(Saved data entries)
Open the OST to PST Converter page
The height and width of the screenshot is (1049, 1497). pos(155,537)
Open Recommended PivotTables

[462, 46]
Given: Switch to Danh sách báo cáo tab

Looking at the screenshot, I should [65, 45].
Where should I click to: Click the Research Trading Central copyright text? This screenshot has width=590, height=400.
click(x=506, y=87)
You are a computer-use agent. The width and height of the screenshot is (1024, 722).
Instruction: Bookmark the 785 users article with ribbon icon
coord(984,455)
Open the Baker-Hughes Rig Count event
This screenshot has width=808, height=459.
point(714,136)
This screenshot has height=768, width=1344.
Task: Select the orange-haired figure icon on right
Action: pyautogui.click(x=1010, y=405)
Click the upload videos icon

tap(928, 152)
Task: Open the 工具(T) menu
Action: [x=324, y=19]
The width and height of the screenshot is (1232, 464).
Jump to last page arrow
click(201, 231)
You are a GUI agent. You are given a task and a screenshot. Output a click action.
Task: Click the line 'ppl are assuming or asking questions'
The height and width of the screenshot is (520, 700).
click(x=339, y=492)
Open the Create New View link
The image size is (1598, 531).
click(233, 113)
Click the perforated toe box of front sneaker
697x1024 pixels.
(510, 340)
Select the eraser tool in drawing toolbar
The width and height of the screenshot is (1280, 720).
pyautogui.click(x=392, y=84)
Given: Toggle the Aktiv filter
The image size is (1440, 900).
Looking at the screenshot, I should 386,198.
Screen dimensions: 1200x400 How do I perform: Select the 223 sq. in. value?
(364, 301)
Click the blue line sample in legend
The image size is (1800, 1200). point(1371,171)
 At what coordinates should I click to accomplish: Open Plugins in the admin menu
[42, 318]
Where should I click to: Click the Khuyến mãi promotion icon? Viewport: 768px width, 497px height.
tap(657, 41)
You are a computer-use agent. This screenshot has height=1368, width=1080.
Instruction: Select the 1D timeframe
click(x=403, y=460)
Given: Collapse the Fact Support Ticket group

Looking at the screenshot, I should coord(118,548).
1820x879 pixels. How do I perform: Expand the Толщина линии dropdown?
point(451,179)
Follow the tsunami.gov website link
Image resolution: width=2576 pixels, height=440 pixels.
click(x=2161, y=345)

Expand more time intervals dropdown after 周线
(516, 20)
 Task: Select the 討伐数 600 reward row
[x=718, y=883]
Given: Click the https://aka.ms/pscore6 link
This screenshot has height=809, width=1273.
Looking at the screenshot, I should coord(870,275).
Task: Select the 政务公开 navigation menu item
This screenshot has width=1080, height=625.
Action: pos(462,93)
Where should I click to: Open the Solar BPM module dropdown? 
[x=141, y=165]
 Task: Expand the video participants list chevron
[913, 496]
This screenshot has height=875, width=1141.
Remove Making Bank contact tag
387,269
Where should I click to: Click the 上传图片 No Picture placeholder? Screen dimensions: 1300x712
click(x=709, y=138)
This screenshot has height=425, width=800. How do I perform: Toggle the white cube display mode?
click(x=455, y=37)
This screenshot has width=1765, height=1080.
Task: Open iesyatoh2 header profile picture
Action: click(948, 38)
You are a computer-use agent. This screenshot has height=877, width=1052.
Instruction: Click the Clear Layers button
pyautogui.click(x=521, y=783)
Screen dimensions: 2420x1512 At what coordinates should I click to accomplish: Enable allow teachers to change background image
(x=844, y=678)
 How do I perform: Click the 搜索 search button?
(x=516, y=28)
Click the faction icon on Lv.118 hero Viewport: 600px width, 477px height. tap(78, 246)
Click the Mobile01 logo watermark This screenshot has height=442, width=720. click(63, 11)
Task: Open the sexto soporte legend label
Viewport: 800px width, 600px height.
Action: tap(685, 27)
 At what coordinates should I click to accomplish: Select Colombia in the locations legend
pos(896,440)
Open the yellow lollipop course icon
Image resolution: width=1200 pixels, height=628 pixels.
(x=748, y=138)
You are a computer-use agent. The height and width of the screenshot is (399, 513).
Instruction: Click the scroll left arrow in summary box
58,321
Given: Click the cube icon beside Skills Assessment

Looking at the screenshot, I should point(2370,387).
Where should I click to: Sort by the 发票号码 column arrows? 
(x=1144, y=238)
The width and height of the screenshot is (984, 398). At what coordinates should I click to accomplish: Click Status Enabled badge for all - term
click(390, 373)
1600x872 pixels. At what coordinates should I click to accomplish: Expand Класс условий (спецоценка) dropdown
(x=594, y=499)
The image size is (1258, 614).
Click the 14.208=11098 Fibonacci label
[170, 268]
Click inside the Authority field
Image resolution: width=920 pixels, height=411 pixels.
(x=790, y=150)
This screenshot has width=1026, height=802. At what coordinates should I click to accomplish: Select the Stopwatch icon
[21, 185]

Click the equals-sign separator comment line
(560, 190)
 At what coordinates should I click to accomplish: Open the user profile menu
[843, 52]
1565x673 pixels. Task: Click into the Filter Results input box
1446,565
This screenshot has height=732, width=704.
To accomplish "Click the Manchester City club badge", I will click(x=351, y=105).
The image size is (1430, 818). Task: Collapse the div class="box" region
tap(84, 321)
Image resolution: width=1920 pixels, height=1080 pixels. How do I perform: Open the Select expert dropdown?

Description of the task -
Please output exactly the lines from the one containing "The image size is (1430, 818)." through the end of the records, both included.

The completed task -
The image size is (1430, 818). Task: Collapse the div class="box" region
tap(84, 321)
Image resolution: width=1920 pixels, height=1080 pixels. How do I perform: Open the Select expert dropdown?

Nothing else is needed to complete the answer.